:: Stored items ::

◇ ◇ ◇ ◇

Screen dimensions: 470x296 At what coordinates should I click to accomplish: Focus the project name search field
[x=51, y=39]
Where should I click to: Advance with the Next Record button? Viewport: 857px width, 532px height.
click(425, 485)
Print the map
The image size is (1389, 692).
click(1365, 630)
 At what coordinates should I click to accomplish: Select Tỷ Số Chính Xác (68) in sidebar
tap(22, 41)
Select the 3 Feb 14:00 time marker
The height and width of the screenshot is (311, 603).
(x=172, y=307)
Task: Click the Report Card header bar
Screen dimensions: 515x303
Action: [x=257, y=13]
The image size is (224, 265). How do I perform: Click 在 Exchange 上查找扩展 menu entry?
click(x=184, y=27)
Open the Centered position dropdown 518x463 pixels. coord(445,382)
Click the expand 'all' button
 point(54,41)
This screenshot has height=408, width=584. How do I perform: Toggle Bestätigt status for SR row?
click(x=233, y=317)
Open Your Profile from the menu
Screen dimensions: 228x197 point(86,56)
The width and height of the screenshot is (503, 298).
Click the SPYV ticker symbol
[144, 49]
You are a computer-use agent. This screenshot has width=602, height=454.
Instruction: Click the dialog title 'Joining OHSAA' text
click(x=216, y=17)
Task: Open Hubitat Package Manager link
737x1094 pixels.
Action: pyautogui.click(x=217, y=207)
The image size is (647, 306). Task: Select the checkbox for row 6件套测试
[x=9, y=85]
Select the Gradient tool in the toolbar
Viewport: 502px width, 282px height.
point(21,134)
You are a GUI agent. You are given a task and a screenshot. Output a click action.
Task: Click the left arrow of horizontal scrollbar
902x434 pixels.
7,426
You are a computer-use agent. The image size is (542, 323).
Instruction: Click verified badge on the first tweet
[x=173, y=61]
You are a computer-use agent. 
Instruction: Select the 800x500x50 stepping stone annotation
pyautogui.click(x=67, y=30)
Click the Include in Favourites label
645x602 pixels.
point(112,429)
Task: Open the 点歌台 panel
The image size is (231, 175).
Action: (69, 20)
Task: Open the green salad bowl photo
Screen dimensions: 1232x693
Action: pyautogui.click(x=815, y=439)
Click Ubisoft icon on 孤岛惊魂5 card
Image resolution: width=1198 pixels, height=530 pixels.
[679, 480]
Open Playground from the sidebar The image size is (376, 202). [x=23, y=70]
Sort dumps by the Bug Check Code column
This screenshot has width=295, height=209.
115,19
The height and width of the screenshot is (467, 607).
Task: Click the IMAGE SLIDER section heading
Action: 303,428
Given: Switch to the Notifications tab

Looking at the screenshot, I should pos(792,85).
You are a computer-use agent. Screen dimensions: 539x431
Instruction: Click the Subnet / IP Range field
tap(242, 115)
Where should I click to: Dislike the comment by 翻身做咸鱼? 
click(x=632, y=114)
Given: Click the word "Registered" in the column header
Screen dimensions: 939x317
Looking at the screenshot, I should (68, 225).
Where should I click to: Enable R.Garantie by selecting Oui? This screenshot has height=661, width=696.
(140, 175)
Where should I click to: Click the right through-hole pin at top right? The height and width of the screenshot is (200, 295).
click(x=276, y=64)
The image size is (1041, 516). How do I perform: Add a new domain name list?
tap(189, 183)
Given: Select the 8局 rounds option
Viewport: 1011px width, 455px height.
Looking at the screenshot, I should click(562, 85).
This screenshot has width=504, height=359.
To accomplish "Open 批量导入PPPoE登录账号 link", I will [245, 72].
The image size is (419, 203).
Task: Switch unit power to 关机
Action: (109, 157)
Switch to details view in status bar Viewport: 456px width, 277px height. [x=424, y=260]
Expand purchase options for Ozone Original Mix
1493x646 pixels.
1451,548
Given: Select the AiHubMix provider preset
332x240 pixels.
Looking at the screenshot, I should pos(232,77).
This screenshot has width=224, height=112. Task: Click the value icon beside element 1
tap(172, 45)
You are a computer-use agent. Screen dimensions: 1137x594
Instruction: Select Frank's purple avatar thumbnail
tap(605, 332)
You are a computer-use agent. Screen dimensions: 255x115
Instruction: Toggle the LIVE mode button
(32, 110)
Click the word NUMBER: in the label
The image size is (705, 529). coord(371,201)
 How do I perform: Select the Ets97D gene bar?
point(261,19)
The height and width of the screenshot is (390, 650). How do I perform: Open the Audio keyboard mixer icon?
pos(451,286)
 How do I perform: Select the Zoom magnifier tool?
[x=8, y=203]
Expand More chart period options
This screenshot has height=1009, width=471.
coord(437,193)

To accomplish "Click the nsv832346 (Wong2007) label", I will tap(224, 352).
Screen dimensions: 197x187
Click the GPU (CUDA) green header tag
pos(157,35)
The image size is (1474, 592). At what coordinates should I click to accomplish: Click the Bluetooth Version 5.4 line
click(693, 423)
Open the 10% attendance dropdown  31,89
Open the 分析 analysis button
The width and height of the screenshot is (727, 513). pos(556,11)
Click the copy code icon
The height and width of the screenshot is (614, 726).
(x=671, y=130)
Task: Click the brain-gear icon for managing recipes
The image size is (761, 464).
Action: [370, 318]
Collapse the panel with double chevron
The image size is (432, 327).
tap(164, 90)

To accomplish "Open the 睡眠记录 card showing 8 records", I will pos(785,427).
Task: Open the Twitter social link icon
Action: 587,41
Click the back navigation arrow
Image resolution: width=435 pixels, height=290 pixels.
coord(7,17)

◇ ◇ ◇ ◇

:: Work task ::
Using the records, find how many lines include the string "dropdown" and report that number alone.

:: The answer ::
2